─── Input for this task ───

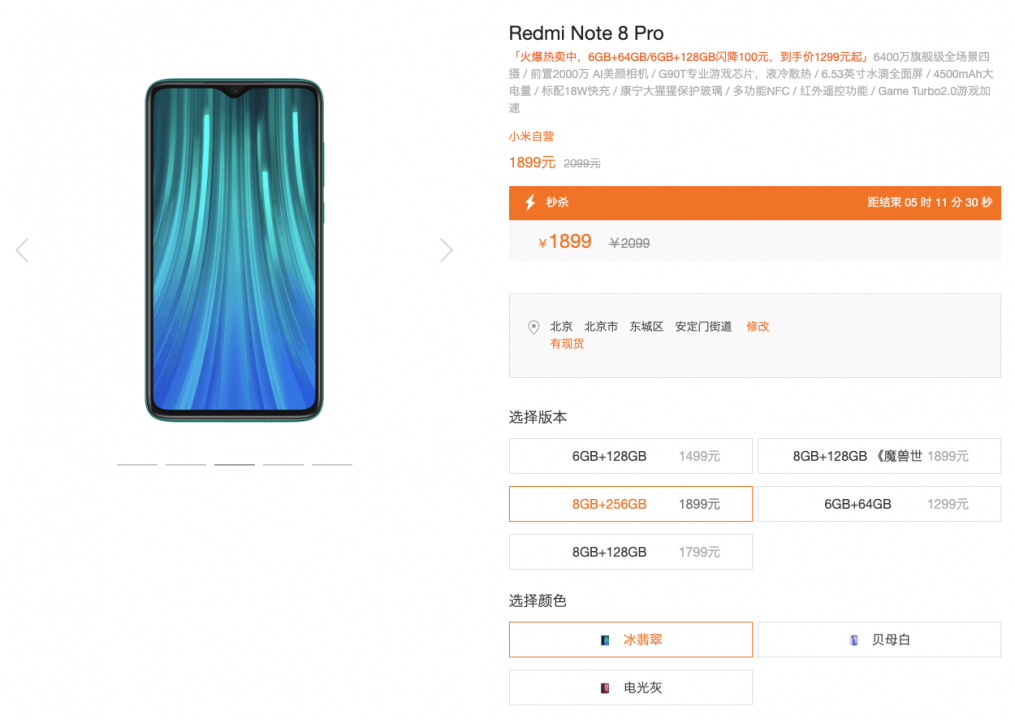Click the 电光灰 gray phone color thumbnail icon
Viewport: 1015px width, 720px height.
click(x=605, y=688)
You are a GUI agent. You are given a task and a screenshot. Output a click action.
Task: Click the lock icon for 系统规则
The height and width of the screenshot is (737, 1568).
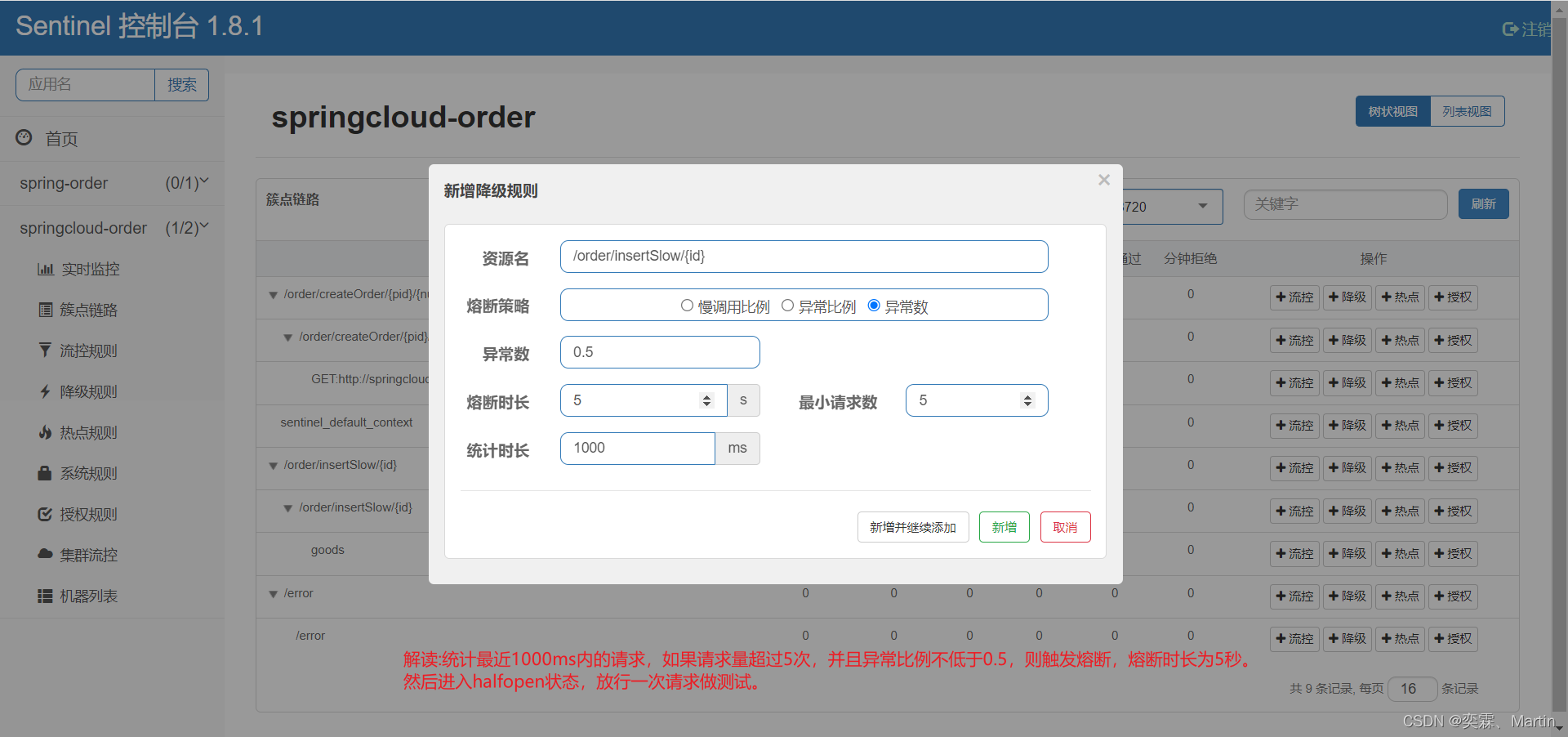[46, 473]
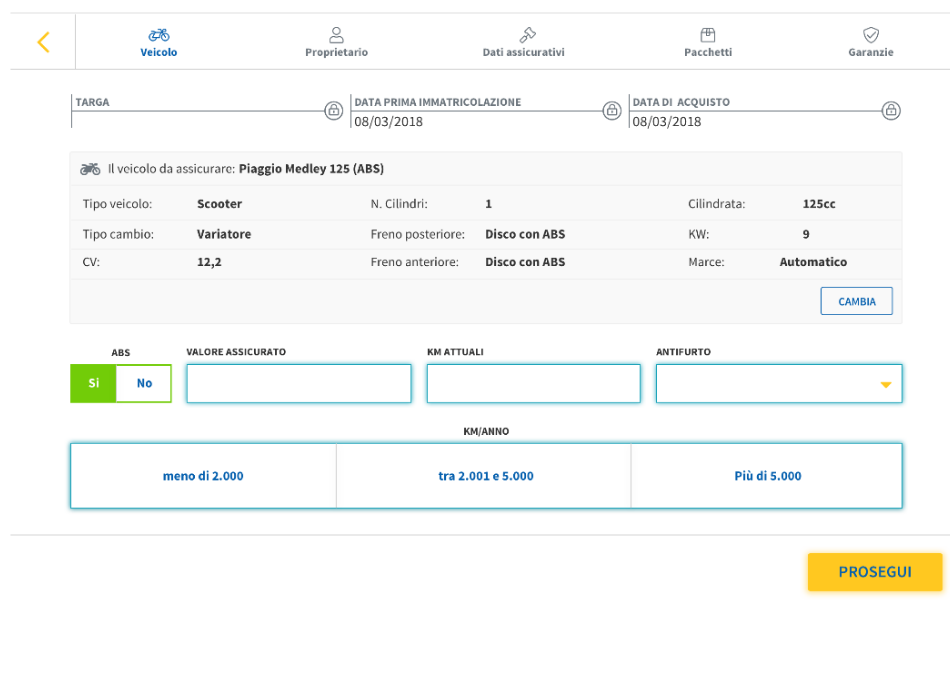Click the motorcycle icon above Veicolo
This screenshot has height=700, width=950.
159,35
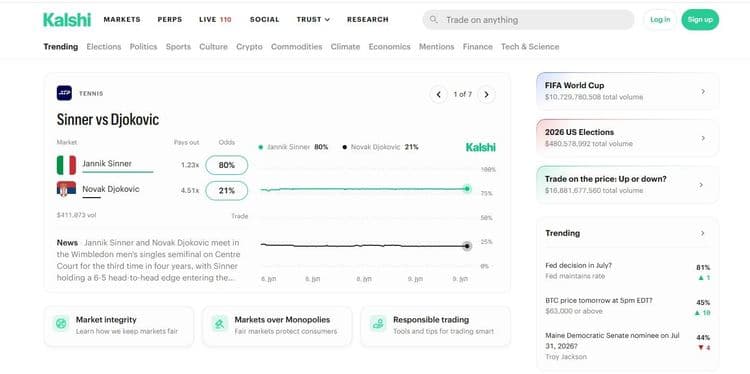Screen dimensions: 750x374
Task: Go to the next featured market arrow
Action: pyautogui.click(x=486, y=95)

───
─── Input for this task ───

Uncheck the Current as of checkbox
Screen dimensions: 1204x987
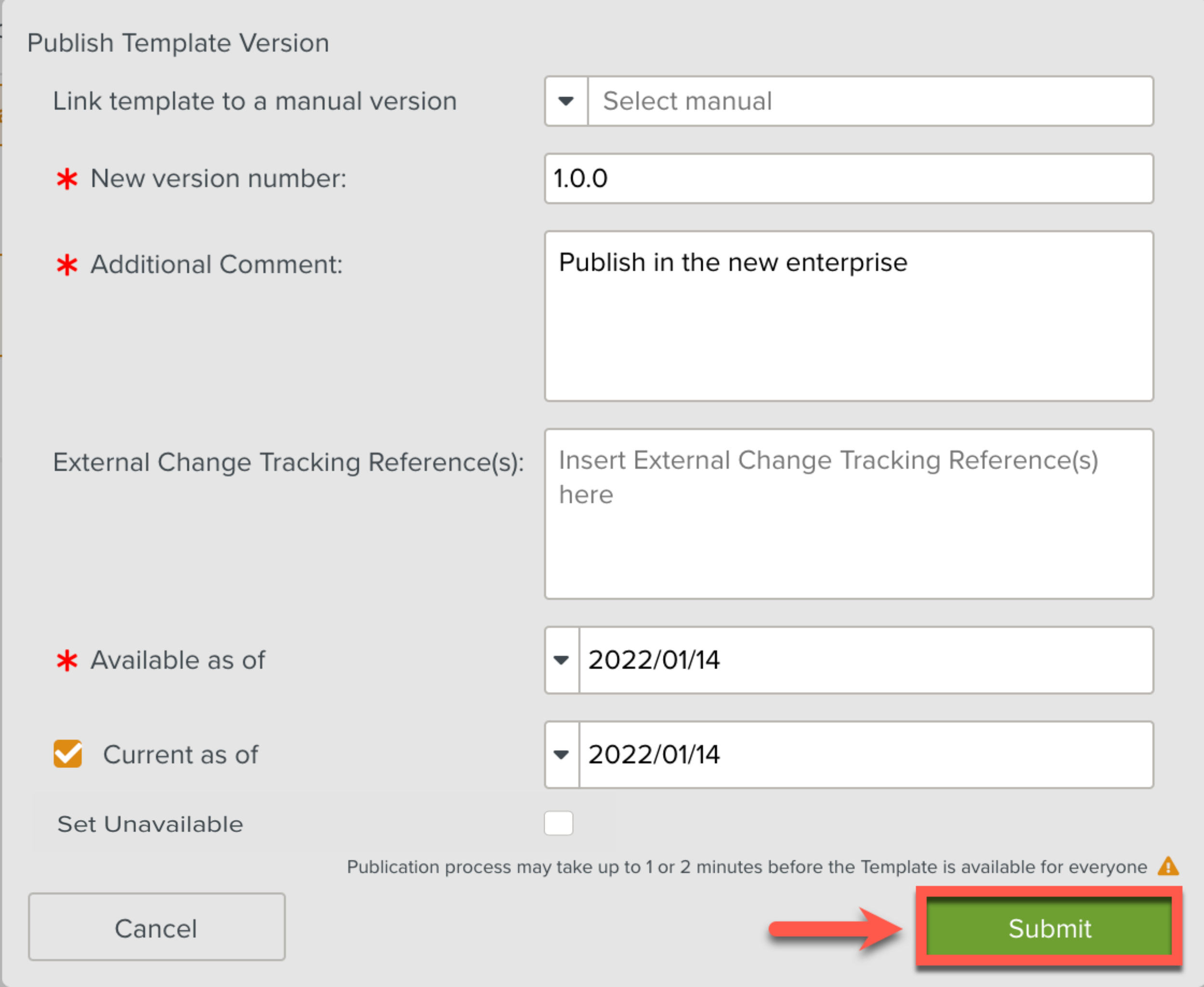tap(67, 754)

───

Aim = Can you copy out the records verbatim, starting at the line that contains "You are a GUI" and ending after the line that contains "Action: pyautogui.click(x=486, y=95)", without the pictures?

Complete output =
You are a GUI agent. You are given a task and a screenshot. Output a click action.
Task: Click the lock icon for 系统规则
The height and width of the screenshot is (737, 1568).
[46, 473]
Click the motorcycle icon above Veicolo
This screenshot has height=700, width=950.
159,35
Screen dimensions: 750x374
Task: Go to the next featured market arrow
Action: pyautogui.click(x=486, y=95)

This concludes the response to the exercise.